Андросенко выпрыгнул с парашютом и приземлился на нейтральной полосе. Укрывшись в воронке, летчик решил ждать до темноты.

 — Воронка большая, и я устроился удобно, — рассказывал он после. — Лежу, смотрю в сторону противника. Вдруг сильный удар по голове. Очнулся в нашей траншее: солдаты думали, что приземлился немец.

 

От Львова до Сандомира

Утром мы были в Румынии, вечером оказались под Львовой. Видимо, наступление на этом участке фронта началось раньше намеченного срока.

На следующий день, 14 июля, полк был построен под боевым Знаменем. Майор Оборин зачитал обращение Военного совета Первого Украинского фронта к наступающим войскам. Потом состоялся митинг. В своих выступлениях авиаторы заверяли, что не пожалеют сил для успешного выполнения поставленных задач.

После митинга летчики разошлись по эскадрильям. Техники начали осматривать самолеты, радисты — проверять настройку передатчиков. Наступила тишина, но не такая гнетущая, как перед сражением на Курской дуге. Конечно, и теперь каждый волновался перед боем. Только на этот раз у нас не было чувства подавленности, рождаемого неясностью положения. Начинать предстояло нам, и в точно определенное время…

И вот час настал. Грянул артиллерийский гром. Пошли на цель бомбардировщики. Они, казалось, заполнили все небо. Наша задача — прикрыть их с воздуха. Авиация противника действует малочисленными группами. Вражеские истребители чаще всего уклоняются от боя, чувствуется, что они морально подавлены.

▶ ЧТО СДЕЛАТЬ
**1)** Для каждого утверждения скажите, соответствует ли оно отрывку о летчиках, и подтвердите ответ точной цитатой из отрывка: (a) Андросенко приземлился на нейтральной полосе; (b) полк был построен под боевым Знаменем 14 июля; (c) вражеские истребители чаще всего вступали в бой.
**2)** Выведите без изменений часть отрывка о летчиках, начиная со слов «После митинга летчики» и продолжая до слов «они морально подавлены.» включительно.
**3)** Подхватите отрывок о летчиках и напишите продолжение, которое идет сразу после его последнего предложения.

▶ ИСХОДНЫЕ МАТЕРИАЛЫ
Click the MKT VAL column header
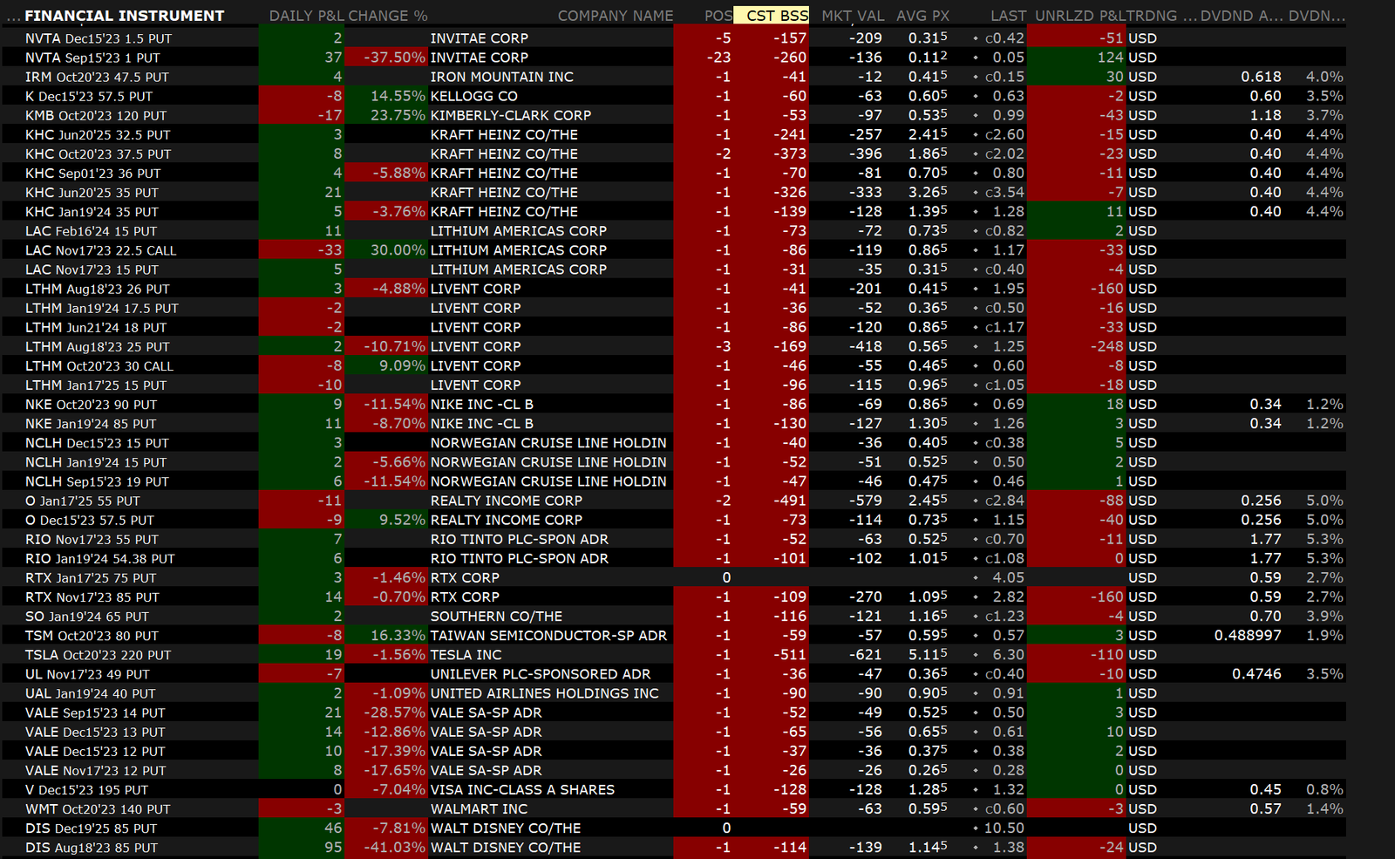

▶ ОТВЕТЫ ПО ЗАДАНИЯМ
**1)**
(a) Да: «приземлился на нейтральной полосе».
(b) Да: «На следующий день, 14 июля, полк был построен под боевым Знаменем».
(c) Нет: «Вражеские истребители чаще всего уклоняются от боя».

**2)**
После митинга летчики разошлись по эскадрильям. Техники начали осматривать самолеты, радисты — проверять настройку передатчиков. Наступила тишина, но не такая гнетущая, как перед сражением на Курской дуге. Конечно, и теперь каждый волновался перед боем. Только на этот раз у нас не было чувства подавленности, рождаемого неясностью положения. Начинать предстояло нам, и в точно определенное время…

И вот час настал. Грянул артиллерийский гром. Пошли на цель бомбардировщики. Они, казалось, заполнили все небо. Наша задача — прикрыть их с воздуха. Авиация противника действует малочисленными группами. Вражеские истребители чаще всего уклоняются от боя, чувствуется, что они морально подавлены.

**3)**
Так обстояли дела в воздухе. Однако на земле враг упорно сопротивлялся, вводил в бой все новые силы танков и пехоты. Два дня колебалась чаша весов. Но на третьи сутки фашисты дрогнули. Оборона их была прорвана. В образовавшуюся брешь устремились наши механизированные части. Нам поставили задачу прикрыть их с воздуха.

Танки стремительно двигались вперед, обходя отдельные укрепленные пункты противника. Определить, где находятся передовые отряды танкистов, можно было лишь по разрывам снарядов и очагам возникавших пожаров. Если же они продвигались без боя, обнаружить их становилось еще труднее. В таких случаях приходилось прикрывать просто какой-то определенный район, а это сильно осложняло действия истребителей. Тогда решили направлять в танковые части авиационных представителей с радиостанциями. И дела у нас сразу пошли лучше. С помощью радиосвязи мы быстро находили передовые отряды танкистов и не только прикрывали их, но также передавали им ценные сведения о наземном противнике.

Во второй половине июля подвижные части наших войск подошли к Раве-Русской и Перемышлю. Львов находился пока у противника, но судьба окруженных в нем гитлеровцев была уже предопределена.

В результате стремительного наступления советских войск наши аэродромы оказались как бы во вражеском тылу. Поэтому нам поручили прикрывать бомбардировщиков, наносивших удары по железнодорожным узлам и мостам.

Погода в эти дни стояла пасмурная. Густые облака то опускались до земли, то поднимались до трех — пяти тысяч метров. Ограниченная видимость затрудняла наши действия. Встречи с самолетами противника чаще всего были неожиданными, а воздушные бои — скоротечными.

Однажды молодой летчик соседнего полка оторвался от своей группы. Выскочив из-за облака, он увидел, что два «мессершмитта» навалились на нашего «лавочкина», бросился на помощь незнакомцу. Стремительной атакой ему удалось сбить одного фашиста. Второй «мессершмитт», боясь разделить участь напарника, поспешил скрыться.

После боя молодой летчик, потерявший ориентировку, последовал за спасенным «лавочкиным». Когда он сел на незнакомом аэродроме, то с удивлением увидел, что из кабины Ла-5 вылез офицер в иностранной форме. Тот подошел к нему и на ломаном русском языке сказал:

 — Спасибо, товарищ. Если бы не ты, этот полет мог бы стать для меня последним. Вовремя помог.

Это был чешский летчик. Грудь его украшало несколько медалей. Отцепив одну из них, незнакомец прикрепил ее к гимнастерке советского летчика.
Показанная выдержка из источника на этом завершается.